Dataset entries ->
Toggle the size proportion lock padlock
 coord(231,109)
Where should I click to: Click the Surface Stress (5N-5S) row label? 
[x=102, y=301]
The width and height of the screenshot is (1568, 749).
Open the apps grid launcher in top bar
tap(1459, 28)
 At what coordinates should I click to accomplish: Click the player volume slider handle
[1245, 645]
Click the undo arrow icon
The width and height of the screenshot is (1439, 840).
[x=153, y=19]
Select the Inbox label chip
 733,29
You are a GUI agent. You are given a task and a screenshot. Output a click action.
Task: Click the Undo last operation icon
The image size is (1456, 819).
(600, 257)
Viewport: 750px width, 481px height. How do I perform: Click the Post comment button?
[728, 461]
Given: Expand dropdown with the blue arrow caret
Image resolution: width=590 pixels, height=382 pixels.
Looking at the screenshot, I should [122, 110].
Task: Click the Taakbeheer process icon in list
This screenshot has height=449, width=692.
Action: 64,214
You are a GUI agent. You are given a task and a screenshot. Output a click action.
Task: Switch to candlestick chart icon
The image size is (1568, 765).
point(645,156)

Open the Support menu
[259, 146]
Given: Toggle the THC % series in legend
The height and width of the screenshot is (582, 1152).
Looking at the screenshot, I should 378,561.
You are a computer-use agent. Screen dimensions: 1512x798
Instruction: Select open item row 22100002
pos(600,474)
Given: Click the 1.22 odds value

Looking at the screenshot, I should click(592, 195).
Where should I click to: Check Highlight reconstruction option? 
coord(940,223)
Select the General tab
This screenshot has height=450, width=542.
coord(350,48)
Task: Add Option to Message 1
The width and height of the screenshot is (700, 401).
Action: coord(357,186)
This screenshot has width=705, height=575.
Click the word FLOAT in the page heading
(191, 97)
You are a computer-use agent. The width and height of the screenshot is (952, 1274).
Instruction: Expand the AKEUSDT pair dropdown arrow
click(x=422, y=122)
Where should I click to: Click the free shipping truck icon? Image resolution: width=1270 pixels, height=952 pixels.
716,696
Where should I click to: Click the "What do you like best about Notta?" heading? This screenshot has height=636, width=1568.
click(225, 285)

Challenge -> Rewrite all of the rows above, replacing each "Where should I click to" with "Where do I click to" and leaving everything else unchanged.

Correct result ->
Toggle the size proportion lock padlock
 coord(231,109)
Where do I click to: Click the Surface Stress (5N-5S) row label? 
[x=102, y=301]
The width and height of the screenshot is (1568, 749).
Open the apps grid launcher in top bar
tap(1459, 28)
 At what coordinates should I click to accomplish: Click the player volume slider handle
[1245, 645]
Click the undo arrow icon
The width and height of the screenshot is (1439, 840).
[x=153, y=19]
Select the Inbox label chip
 733,29
You are a GUI agent. You are given a task and a screenshot. Output a click action.
Task: Click the Undo last operation icon
The image size is (1456, 819).
(600, 257)
Viewport: 750px width, 481px height. How do I perform: Click the Post comment button?
[728, 461]
Given: Expand dropdown with the blue arrow caret
Image resolution: width=590 pixels, height=382 pixels.
Looking at the screenshot, I should [122, 110].
Task: Click the Taakbeheer process icon in list
This screenshot has height=449, width=692.
Action: 64,214
You are a GUI agent. You are given a task and a screenshot. Output a click action.
Task: Switch to candlestick chart icon
The image size is (1568, 765).
point(645,156)

Open the Support menu
[259, 146]
Given: Toggle the THC % series in legend
The height and width of the screenshot is (582, 1152).
Looking at the screenshot, I should 378,561.
You are a computer-use agent. Screen dimensions: 1512x798
Instruction: Select open item row 22100002
pos(600,474)
Given: Click the 1.22 odds value

Looking at the screenshot, I should click(592, 195).
Where do I click to: Check Highlight reconstruction option? 
coord(940,223)
Select the General tab
This screenshot has height=450, width=542.
coord(350,48)
Task: Add Option to Message 1
The width and height of the screenshot is (700, 401).
Action: coord(357,186)
This screenshot has width=705, height=575.
Click the word FLOAT in the page heading
(191, 97)
You are a computer-use agent. The width and height of the screenshot is (952, 1274).
Instruction: Expand the AKEUSDT pair dropdown arrow
click(x=422, y=122)
Where do I click to: Click the free shipping truck icon? Image resolution: width=1270 pixels, height=952 pixels.
716,696
Where do I click to: Click the "What do you like best about Notta?" heading? This screenshot has height=636, width=1568.
click(225, 285)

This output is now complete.